In 2024, Lawler was injured in the first game of the season after recording three receptions for 26 yards in the Grey Cup rematch against the Montreal Alouettes. He returned in week 11 and played in the rest of the regular season, totalling 10 games with 41 catches for 662 yards and four touchdowns. Lawler started in both post-season games, including the 111th Grey Cup where he had two receptions for 27 yards in the Blue Bombers' 41–24 loss to the Toronto Argonauts. Unable to come to terms on a new contract, Lawler became a free agent on February 11, 2025.

===Hamilton Tiger-Cats===
On February 12, 2025, it was announced that Lawler had signed with the Hamilton Tiger-Cats to a two-year contract.

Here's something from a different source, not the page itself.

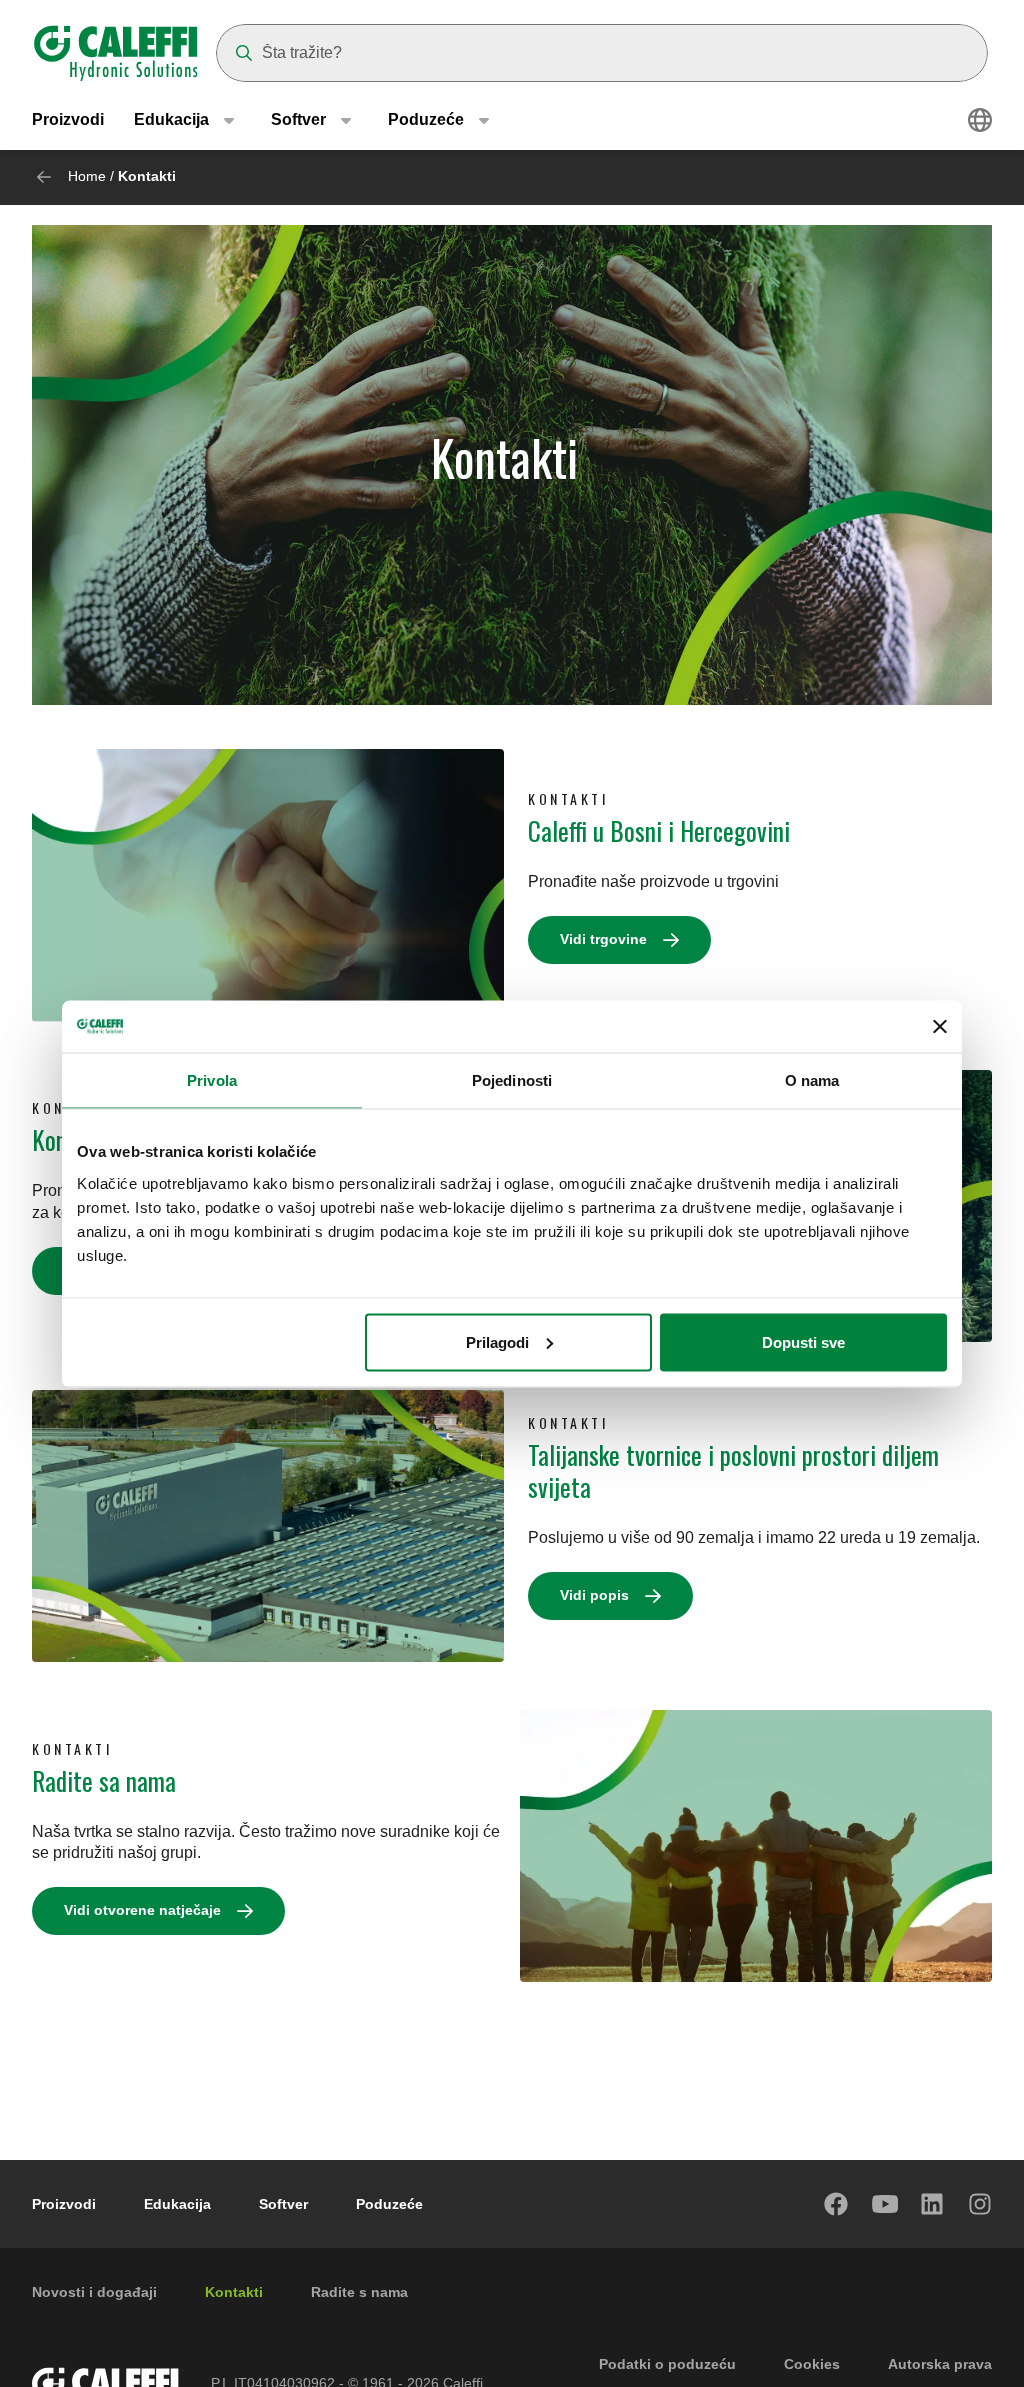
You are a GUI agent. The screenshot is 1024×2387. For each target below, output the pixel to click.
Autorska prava (940, 2364)
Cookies (812, 2364)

On May 26, 2026, Lawler and the Tiger-Cats agreed to a three–year, $1 million contract extension.

==CFL career statistics==

Legend
| * | Led the league |
| ≈ | Won the Grey Cup |
| ± | Grey Cup MVP |
| Bold | Career high |

| Receiving | | Regular season | | Postseason | | | | | | | | | |
| Year | Team | Games | Rec | Yards | Avg | Long | TD | Games | Rec | Yards | Avg | Long | TD |
| 2019 | WPG | 16 | 43 | 637 | 14.8 | 54 | 4 | 3 | 8 | 126 | 15.6 | 30 | 1 |
| 2020 | WPG | Season cancelled | Season cancelled | | | | | | | | | | |
| 2021 | WPG | 13 | 64 | 1,014 | 15.8 | 47 | 6 | 2 | 6 | 90 | 15.0 | 26 | 0 |
| 2022 | EDM | 12 | 58 | 894 | 15.4 | 54 | 5 | Team did not qualify | | | | | |
| 2023 | WPG | 12 | 50 | 901 | 18.0 | 64 | 6 | 2 | 9 | 150 | 16.7 | 42 | 0 |
| 2024 | WPG | 10 | 41 | 662 | 16.1 | 72 | 4 | 2 | 6 | 204 | 34.0 | 65 | 3 |
| 2025 | HAM | 18 | 86 | 1,443 | 16.8 | 79 | 14 | 1 | 9 | 117 | 13.0 | 22 | 0 |
| 2026 | HAM | 13 | 44 | 617 | 14.0 | 49 | 6 | 0 | 0 | 0 | 0.0 | 0 | 0 |
| CFL totals | 94 | 387 | 6,174 | 15.8 | 79 | 45 | 10 | 38 | 687 | 18.1 | 65 | 4 | |

==Personal life==
Lawler Jr. recently had a son, Kenneth James Lawler II. Lawler's siblings; Perri, Sydney and Kenzel. Younger brother was a Junior at Roosevelt High School, QB on Varsity. Lawler's mother, Patricia Hicks works in the medical field. His father is Kenneth Lawler Sr. and he played college football as a cornerback at Oregon, he would later become a coach at Mt. Sac Junior College, then at Boise State and currently at San Bernardino Valley College. With his wife, Mary, they have six children combined.